Ms. Shabi lived most of her life in the Wide Ruins area, and the art of weaving for her family is multi-generational. Ms. Shabi follows in the footsteps of her mother, Marjorie Spencer, and late grandmother, Mamie Burnside, who worked with Sallie Wagner in the 1930s. She was taught to weave by them and is proud that her “rugs are always Wide Ruins style, [although] I’ve worked with many different patterns in my designs. The colors I work with are vegetal dyed. I use rich earth tone colors, like brown, beige, different shades of green, orange, yellow, and grey. My weaving is traditional... The wool I use is the thinnest pre-spun wool, and I dye some of [it]. I also do some spinning. My rugs are more intricate than my grandmother’s.” On occasion, Ms. Shabi also creates rugs in the Two Grey Hills and Ganado red styles.

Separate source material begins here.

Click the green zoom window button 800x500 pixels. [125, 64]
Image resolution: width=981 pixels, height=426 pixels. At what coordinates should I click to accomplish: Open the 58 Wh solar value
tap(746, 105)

Her interest in weaving began one summer during a break from school. “I decided to weave. I asked my mother and grandmother to help me put a loom together. Grandmother helped, but they weren’t too sure I would finish the rug. The rug was two feet by three feet, and I was determined to weave and finish it—and I did! I sold it and bought some school clothes. Thereafter, I wove a rug every summer break until I finished high school.” Ms. Shabi raised four boys and one girl and supported them through her weaving and employment with the U.S. Postal Service.

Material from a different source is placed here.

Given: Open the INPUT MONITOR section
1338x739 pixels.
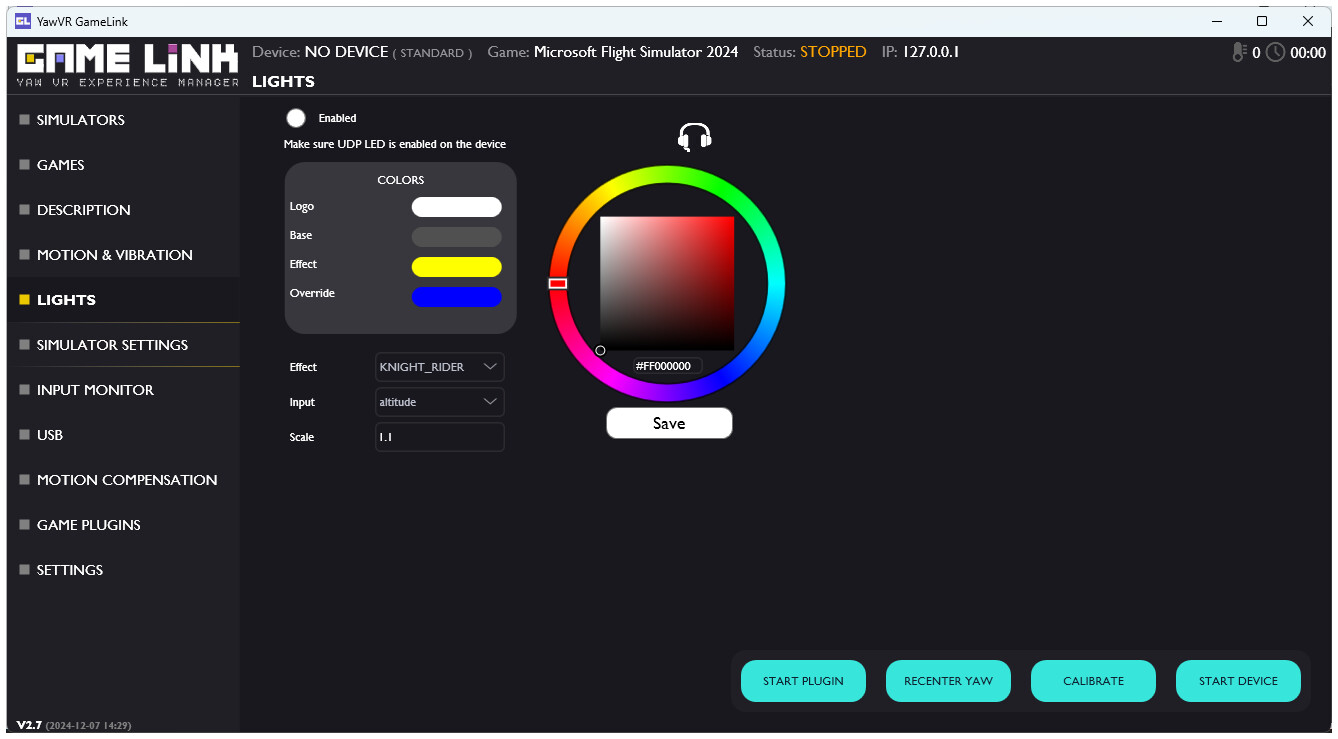Looking at the screenshot, I should pos(96,390).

The significance of the Wide Ruins rugs made by Ms. Shabi and her family transcends simple artistic expression. Through the creative as well as spiritual aspects of weaving, Ms. Shabi beautifies her world and integrates her art into the Navajo “web of life.” Navajo people believe the culture hero Spider Woman taught them to weave and create with patience, understanding, and sensitivity. Over the centuries, the distinct style of Wide Ruins reflects unique historical and individual experiences, which can be observed in Ms. Shabi’s work. Her textiles reflect the fascinating evolution of Wide Ruins patterns and colors, and they illustrate the rich interplay not only between weavers and families, but also exchanges with individuals like Sallie Wagner.

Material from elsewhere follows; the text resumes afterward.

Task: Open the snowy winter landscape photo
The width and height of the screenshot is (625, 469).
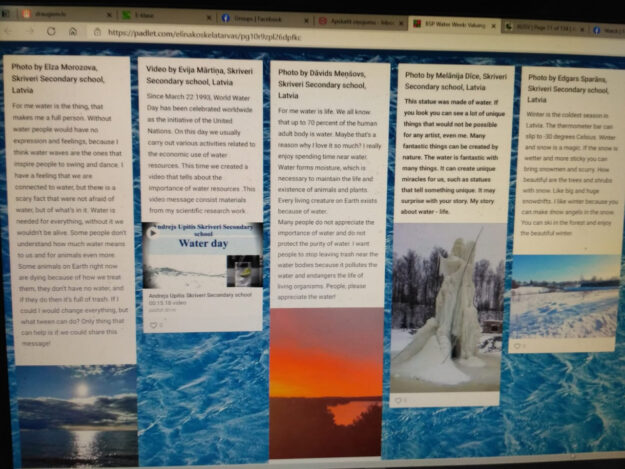Action: pyautogui.click(x=564, y=295)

The weavers in Ms. Shabi’s family are widely known and respected. “My mother Marjorie Spencer, sisters Irma Owens, Brenda Spencer, Vera Spencer, daughter Celesy Shabi, and I have been recognized in numerous books and magazines.” Geneva is featured in such publications as The Weavers Way: Navajo Profiles of 1994 Contemporary Navajo Weaving. Her work has been awarded Best in Show at the 1995 Gallup Intertribal Ceremonial and Best in Show at the 1995 Navajo Nation Fair in Window Rock, Arizona, where she was also awarded Best in Category and 1st Place. She has won numerous first-prize awards at Intertribal Ceremonials, the O’odham Tash Arts and Crafts Show, and the Museum of Northern Arizona.

The Indian Arts Research Center at the School for Advanced Research is pleased to welcome Geneva Shabi as the 2006-2007 Sallie R. Wagner Indigenous American Fellow.